Multilingual Web pages

Character Encoding for Multilingual web pages

Character Encoding refers to the format in which the text files are stored. Computers are designed to process data in binary digits(0s and 1s). So in order to represent characters such as alphabets in binary, computers use character encoding. There have been encoding formats used over the years like:

ASCII
It was the first format and supported 128 characters like numbers, alphabets and symbols.
ANSI
It supported 256 characters and was an improvement over ASCII.
UTF-8
It is the default format for encoding in many modern editors. It supports almost all language characters and symbols.

If you want to have multiple languages in your document make sure you are using UTF-8 encoding.
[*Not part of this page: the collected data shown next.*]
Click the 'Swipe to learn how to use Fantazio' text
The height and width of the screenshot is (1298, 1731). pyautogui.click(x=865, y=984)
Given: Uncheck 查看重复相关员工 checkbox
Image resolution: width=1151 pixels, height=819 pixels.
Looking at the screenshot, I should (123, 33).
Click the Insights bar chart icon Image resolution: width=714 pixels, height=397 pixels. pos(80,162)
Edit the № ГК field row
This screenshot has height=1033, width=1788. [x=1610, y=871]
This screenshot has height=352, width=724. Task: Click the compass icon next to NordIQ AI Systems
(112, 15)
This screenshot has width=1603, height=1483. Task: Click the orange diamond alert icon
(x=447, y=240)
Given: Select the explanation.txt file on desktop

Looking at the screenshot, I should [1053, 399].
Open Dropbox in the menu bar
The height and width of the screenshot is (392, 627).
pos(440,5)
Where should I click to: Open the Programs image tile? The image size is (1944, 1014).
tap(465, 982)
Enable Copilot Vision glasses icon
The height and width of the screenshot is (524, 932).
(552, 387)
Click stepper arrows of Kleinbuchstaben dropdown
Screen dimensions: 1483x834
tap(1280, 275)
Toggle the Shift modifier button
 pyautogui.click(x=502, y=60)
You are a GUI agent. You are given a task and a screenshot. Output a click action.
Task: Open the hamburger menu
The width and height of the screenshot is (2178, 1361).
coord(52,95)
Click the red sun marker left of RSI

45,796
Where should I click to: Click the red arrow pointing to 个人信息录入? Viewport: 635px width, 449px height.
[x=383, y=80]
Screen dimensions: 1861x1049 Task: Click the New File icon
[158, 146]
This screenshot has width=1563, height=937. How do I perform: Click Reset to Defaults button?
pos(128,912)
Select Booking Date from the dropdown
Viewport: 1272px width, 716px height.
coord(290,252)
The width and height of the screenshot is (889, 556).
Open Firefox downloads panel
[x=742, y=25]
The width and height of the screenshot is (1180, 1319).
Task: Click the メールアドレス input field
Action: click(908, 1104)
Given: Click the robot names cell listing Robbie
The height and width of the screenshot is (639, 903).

The character encoding can be specified using the charset attribute in meta element.

<meta charset="utf-8">

Lang attribute

While specifying the character encoding format and typing the content in other languages will work fine, there is no way for other programs to know the language used in the web page. The language used in the web page can be specified using the lang attribute in the html element.

<html lang="en-US">
</html>

The lang accepts a language code and dialect code if the language has different dialects. While this provides the information about the language used in the web page, there are occasions where multiple languages are used in the same web page. In this case we can specify the lang attribute for that specific section that has other languages.

<span lang="ta">வணக்கம்</span>

If the language does not appear properly then the file must be encoded in different format. Save the file again by selecting UTF-8 at the time of saving.